Abstract
The fifth lesson began with a reminder of the basics of cavity electrodynamics, a subject developed at the Collège by Serge Haroche using a jet of Rydberg atoms passing through a superconducting cavity formed by two convex microwave mirrors facing each other. In quantum circuits, the analogous system consists of an artificial Josephson atom coupled to a cavity formed by a transmission line. This type of system provides a very pure illustration of the nature of the quantum interaction between light and matter. In particular, in the first part of the lesson, we were interested in demonstrating, in quantum circuits, the quantized character of the electromagnetic field, as revealed by the shifting levels of the atom coupled to the field. In this way, we have calculated the frequency shifts of the atom's levels due to the presence of a single photon in the cavity in the transmon regime described in the third lesson. This very simple analytical calculation treats the atom's anharmonicity as a disturbance.
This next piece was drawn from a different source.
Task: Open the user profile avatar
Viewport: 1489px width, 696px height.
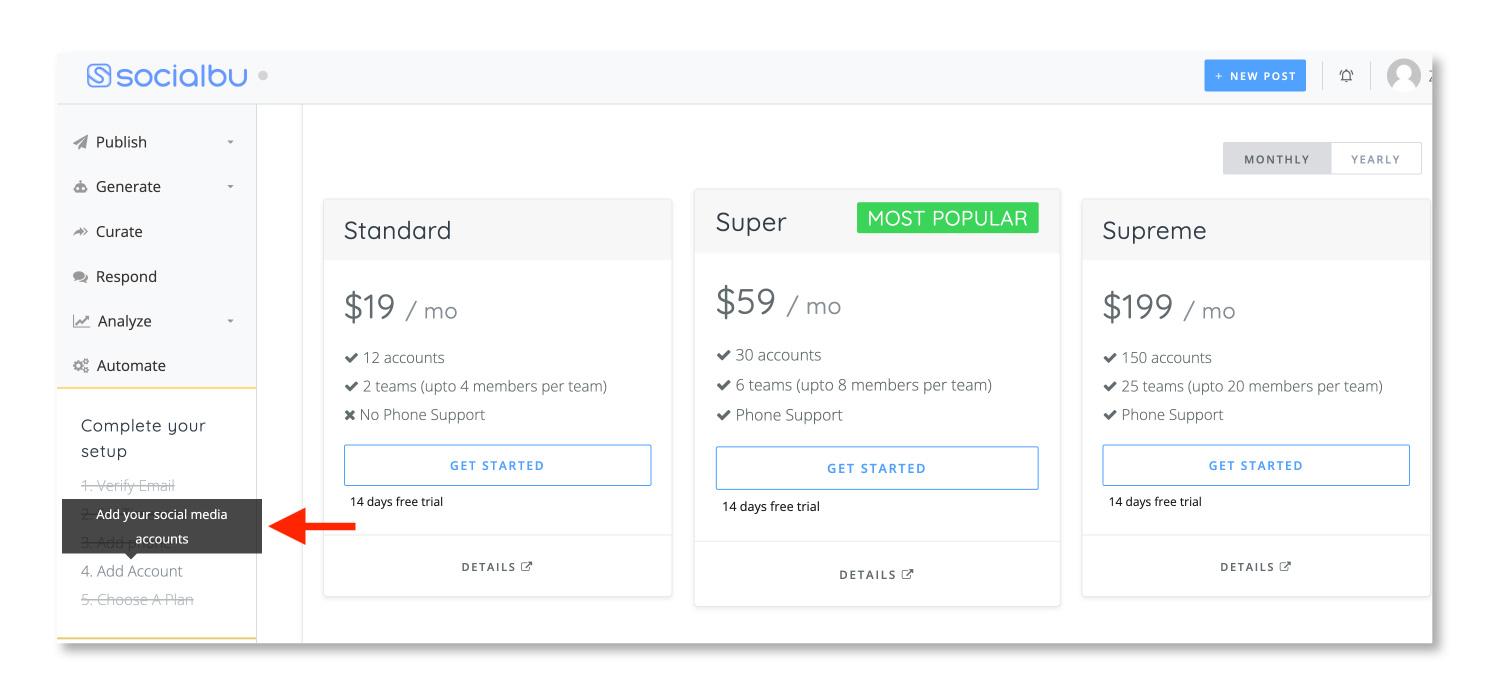Action: click(1404, 76)
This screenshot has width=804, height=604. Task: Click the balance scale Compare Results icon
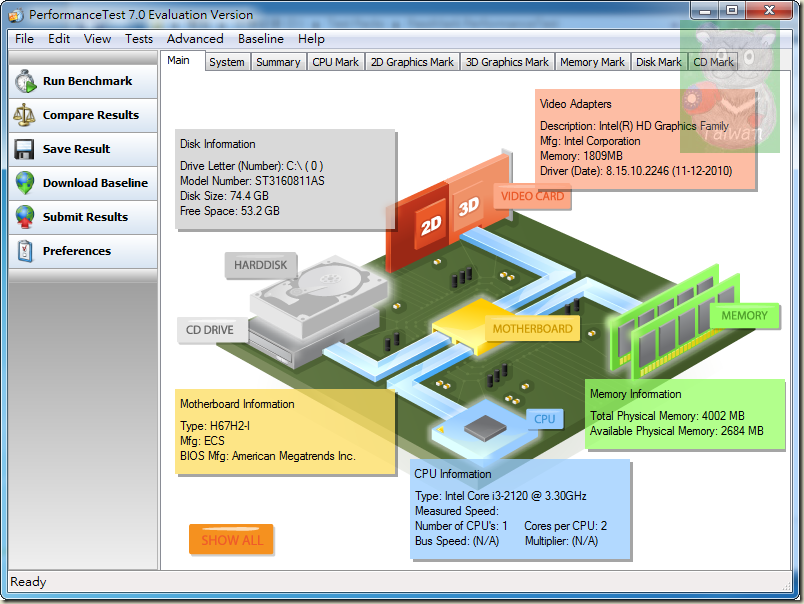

It is interesting to calculate the cavity frequency shift resulting from the atom's excitation in the same way, and to show that it is identical to the first.
In the second part of the lesson, we explained the link between this level-shift effect of cavity electrodynamics and the principle of dynamic cooling, which can also be observed in artificial atoms by subjecting the cavity to microwave irradiation at the frequency corresponding to the exchange process between an atomic excitation and a cavity photon.